What are the latest strategies for prevening prompt leaks?

Hi all,
I am using the OpenAI API to create a health-based chatbot. However, I have some proprietory information in the chatbot’s system message that I want to prevent from getting leaked. Anyone have any sources of information on various tactics or phrases to use to at least block 90% of the attempts by users to steal the system prompts? I don’t expect to prevent 100% of the leaks, but id like to at least prevent more than half. Thank you.

Didn’t put sensitive information into user space.

Anything you give the model can ultimately be retrieved.

1 Like

I am not concerned about that. I have nothing sensitive. It’s just system prompts, however, I’d like to prevent people from stealing and making their own GPTs.

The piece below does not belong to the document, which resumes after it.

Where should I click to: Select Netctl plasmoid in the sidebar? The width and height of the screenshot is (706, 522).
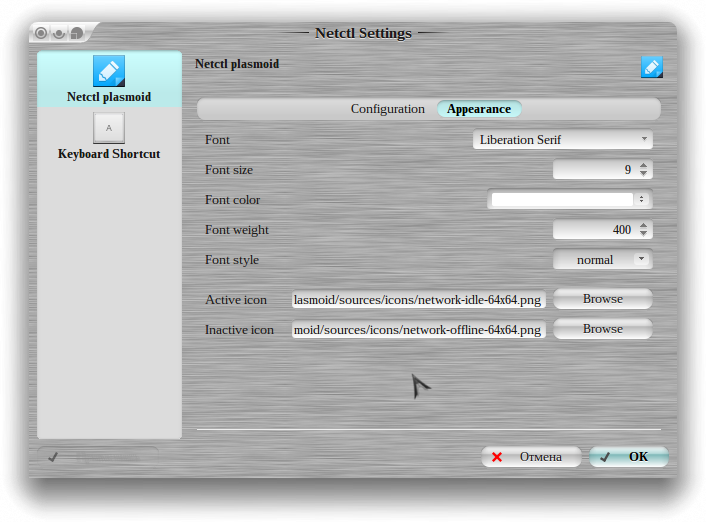109,80
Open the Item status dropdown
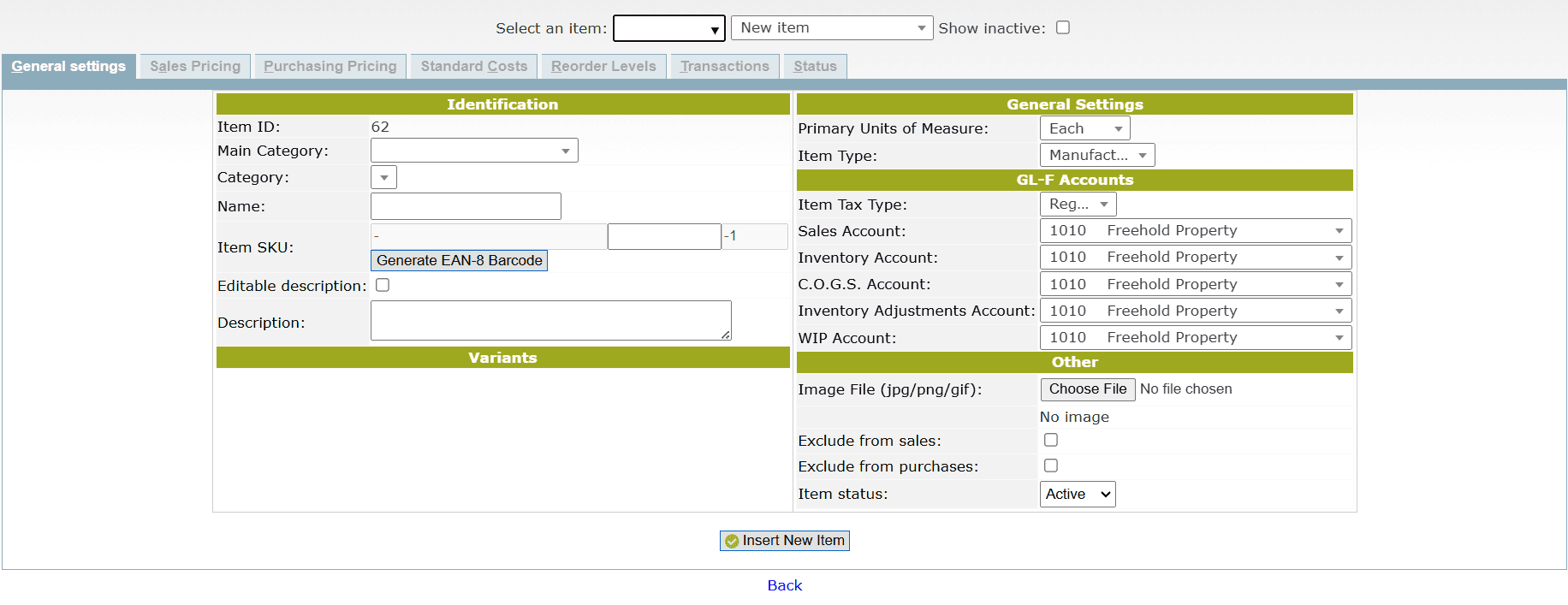 [x=1077, y=494]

If there is no proprietary info in the prompts than how are they sensitive? Anyone experienced in making chat bots could whip up a health-centered chat bot, unfortunately unless the prompt is related to some sort of specific measurement than theres no way for it to be truly valuable IP

I think we should be looking at the concept of “prepared statements” in database management for this. You should filter and check the results before outputting to the user. I also don’t know if there is a generalized technique, because it is use case specific. The idea is that if you have some kind of complex prompt, the user might be able to ask the chatbot to spit out the prompt, when that is not desired. The solution, if we try to keep “prepared statements” in mind, would be to analyze the content of the chat and pre-process it or post-process it, perhaps with another a.i. based prompt. For instance: if you had a super secret prompt that lists the “bestness” of 100 flavors of ice cream in order, and your prompt is proprietary and includes this special list you don’t want revealed to the user… then you might have a function to pre-process the chat result and looks for the ice cream flavors in order and then throws an exception if found. This is a convoluted way of saying you need to check the chat results manually [algorithmicly], if you want to prevent prompt leaks. You can’t prompt the LLM to not leak the prompt.